Gwasg Gelert: Y Côd Da Vinci

Y Côd Da Vinci is a 15 track LP made from samples of an illicit Welsh audio translation of Dan Brown’s The Da Vinci Code. Accompanied by some ham, leeks, bleu cheese and persimmons, the label Strategic Tape Reserve certainly knows how to advertise the music they put out.

According to the liner notes from the release, this and other bootleg recordings were and sold by Gelert Press (Gwasg Gelert), made up of students from Averystwyth University. They were dissatisfied with the level of autonomy that Wales achieved in the referendum on devolution, and created these bootlegs as an act of civil disobedience. In addition to this translation, they also ripped albums from bands on major record labels like Blur and Oasis, achieving popularity along the Cambrian coastline. Due to the bootleg source, the German label, Strategic Tape Reserve, has asked that the maker of these songs remain anonymous.
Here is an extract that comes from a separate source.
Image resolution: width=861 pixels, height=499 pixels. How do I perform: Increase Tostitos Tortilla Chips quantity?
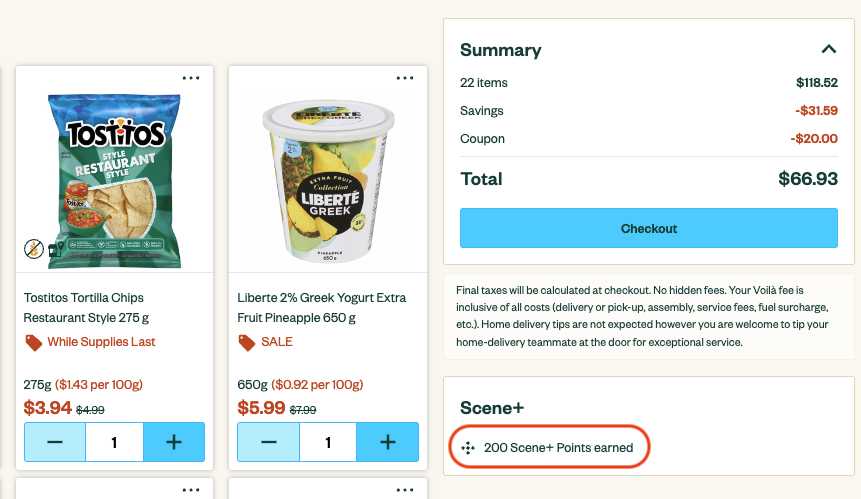(x=174, y=442)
With the historical Pandora’s box that is the origin of this mysterious cassette, the liner notes and supplemental reading are incredibly interesting. The samples taken from the bootlegs provide an atmosphere that is a sort of future-medieval science fiction thriller. Eerie, with choral components and moody orchestral synthesis, the Welsh-translated speech sounds like backwards English. The artist has managed to maintain the story-telling aspect of the original cassettes, including whole sentences at the beginning of each track. This allows for the theatre of the translations to permeate as well.

Atmosphere is a major aspect of the release. Listeners without knowledge of the language may feel as though they’re escaping Freddie Krueger in a Welsh forest, or perhaps as though each song is the next level of a video game where a calm but stoney Welsh wizard describes their quest. Tracks such as “Troad Tri-Phwynt yn y Smart Car,” are a bit higher energy, with more manipulation of the found sounds. The narrator speaking English words like “smart car” make Welsh words sound even more foreign. Even heavily layered tracks like “Cockpit yr Hawker” don’t feel like complicated electronic tracks. Truly headphone candy, flourishes and effected sounds pan and tickle ear drums.

Despite the attempts to destroy Gwasg Gelert’s products, Welsh-ripped audio can be found among the darkest corners of the internet.